_PROMPT_
In the listing beneath this line, copy exactly the lines starting with the one containing "This screenshot has width=1582, height=890." and going on through the one containing "Switch to the 开发设置 tab".

_SUPPLIED ENTRIES_

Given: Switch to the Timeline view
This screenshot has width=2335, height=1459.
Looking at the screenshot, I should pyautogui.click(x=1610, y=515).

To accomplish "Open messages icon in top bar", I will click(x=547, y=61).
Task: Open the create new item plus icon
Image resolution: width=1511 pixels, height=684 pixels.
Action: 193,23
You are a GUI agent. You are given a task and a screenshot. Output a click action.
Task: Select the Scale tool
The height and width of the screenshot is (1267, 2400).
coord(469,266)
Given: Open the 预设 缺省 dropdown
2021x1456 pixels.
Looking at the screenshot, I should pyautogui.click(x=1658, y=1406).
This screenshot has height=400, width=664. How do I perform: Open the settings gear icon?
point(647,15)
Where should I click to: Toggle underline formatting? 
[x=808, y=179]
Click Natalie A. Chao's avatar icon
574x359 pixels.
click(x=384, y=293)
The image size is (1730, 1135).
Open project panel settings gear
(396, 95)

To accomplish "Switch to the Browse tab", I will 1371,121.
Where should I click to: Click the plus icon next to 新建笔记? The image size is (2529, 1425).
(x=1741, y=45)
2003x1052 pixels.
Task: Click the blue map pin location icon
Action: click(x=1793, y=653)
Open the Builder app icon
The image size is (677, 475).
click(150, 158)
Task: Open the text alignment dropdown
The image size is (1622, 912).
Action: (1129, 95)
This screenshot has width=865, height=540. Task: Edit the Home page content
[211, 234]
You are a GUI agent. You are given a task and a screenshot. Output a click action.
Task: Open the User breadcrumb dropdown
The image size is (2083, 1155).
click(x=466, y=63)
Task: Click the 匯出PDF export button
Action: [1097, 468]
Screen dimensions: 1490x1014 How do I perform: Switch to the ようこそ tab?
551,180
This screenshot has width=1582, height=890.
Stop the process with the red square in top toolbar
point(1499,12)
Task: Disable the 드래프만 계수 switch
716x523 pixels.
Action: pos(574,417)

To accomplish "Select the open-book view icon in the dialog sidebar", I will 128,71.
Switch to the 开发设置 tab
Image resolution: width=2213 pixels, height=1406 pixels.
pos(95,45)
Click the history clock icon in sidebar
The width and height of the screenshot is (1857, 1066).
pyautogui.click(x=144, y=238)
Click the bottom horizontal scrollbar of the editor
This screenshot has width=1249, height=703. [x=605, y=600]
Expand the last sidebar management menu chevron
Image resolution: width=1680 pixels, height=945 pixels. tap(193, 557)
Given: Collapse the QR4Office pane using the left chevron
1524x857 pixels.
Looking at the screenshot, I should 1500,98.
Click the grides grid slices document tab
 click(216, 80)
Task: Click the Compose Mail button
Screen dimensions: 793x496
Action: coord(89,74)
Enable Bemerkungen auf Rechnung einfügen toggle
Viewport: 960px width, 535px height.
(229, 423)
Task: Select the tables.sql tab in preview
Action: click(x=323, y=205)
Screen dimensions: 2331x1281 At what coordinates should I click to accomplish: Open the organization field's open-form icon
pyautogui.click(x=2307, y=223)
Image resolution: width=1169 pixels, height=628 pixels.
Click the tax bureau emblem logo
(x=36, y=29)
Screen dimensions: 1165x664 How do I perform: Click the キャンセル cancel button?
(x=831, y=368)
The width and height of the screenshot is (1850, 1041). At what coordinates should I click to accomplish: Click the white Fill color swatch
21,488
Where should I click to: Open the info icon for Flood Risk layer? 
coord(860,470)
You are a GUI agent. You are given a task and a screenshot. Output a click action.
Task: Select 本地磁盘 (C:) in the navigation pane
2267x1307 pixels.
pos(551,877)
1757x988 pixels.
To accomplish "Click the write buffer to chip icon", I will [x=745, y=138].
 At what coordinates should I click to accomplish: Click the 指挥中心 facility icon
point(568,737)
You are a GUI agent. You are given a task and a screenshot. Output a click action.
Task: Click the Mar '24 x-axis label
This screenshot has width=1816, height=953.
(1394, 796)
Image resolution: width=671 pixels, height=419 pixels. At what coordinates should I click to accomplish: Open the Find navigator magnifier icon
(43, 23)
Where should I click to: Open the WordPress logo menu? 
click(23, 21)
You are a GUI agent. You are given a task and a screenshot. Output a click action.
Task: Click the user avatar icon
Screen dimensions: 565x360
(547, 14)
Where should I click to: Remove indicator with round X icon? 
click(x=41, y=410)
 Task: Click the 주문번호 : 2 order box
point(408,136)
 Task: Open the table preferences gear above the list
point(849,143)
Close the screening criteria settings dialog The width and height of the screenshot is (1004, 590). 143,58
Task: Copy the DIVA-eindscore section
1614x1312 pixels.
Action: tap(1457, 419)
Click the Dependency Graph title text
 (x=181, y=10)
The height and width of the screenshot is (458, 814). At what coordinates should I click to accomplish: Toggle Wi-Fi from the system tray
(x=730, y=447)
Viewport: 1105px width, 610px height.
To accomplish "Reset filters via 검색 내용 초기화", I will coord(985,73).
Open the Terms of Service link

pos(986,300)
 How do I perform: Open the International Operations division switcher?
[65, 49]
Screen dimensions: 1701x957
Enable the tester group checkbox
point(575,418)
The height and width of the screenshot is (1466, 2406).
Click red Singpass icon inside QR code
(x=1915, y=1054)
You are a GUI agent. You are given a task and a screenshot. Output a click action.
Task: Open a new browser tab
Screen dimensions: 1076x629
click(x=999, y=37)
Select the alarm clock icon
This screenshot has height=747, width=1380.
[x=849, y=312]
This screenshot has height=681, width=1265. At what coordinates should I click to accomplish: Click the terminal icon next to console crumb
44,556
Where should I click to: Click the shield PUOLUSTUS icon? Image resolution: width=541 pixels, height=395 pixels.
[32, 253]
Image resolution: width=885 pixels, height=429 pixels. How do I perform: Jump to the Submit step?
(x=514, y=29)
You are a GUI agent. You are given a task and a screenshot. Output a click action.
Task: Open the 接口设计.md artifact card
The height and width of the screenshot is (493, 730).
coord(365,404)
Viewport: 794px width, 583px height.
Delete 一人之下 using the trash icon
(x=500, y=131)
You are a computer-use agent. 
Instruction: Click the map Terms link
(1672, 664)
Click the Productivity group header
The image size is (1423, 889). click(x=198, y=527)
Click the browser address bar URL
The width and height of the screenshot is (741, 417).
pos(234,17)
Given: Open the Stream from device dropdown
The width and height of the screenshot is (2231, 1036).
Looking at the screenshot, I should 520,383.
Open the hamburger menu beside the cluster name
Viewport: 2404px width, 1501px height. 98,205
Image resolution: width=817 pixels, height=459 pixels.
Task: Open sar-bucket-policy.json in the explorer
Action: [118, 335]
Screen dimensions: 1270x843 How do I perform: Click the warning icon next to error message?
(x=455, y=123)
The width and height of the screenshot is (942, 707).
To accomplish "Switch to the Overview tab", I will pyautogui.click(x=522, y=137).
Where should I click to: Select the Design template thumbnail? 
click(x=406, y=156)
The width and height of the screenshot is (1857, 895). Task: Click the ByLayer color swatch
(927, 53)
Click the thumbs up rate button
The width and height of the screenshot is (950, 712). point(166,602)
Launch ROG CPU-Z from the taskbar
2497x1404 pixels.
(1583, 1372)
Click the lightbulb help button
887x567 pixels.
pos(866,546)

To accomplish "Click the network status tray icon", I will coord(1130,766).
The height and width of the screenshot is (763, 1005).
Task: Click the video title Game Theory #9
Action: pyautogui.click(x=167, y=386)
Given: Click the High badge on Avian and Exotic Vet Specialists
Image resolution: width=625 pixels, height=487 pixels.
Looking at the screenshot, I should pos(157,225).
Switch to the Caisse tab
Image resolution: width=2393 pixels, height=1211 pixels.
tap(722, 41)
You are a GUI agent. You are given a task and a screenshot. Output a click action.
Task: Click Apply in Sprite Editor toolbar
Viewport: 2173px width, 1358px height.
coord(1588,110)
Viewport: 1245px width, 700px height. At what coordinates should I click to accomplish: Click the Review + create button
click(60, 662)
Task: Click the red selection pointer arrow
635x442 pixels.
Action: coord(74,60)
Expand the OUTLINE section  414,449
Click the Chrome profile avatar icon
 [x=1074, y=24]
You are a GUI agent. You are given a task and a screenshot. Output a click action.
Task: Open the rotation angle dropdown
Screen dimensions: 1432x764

_REPLY TO THE EXERCISE_
This screenshot has width=1582, height=890.
Stop the process with the red square in top toolbar
point(1499,12)
Task: Disable the 드래프만 계수 switch
716x523 pixels.
Action: pos(574,417)

To accomplish "Select the open-book view icon in the dialog sidebar", I will 128,71.
Switch to the 开发设置 tab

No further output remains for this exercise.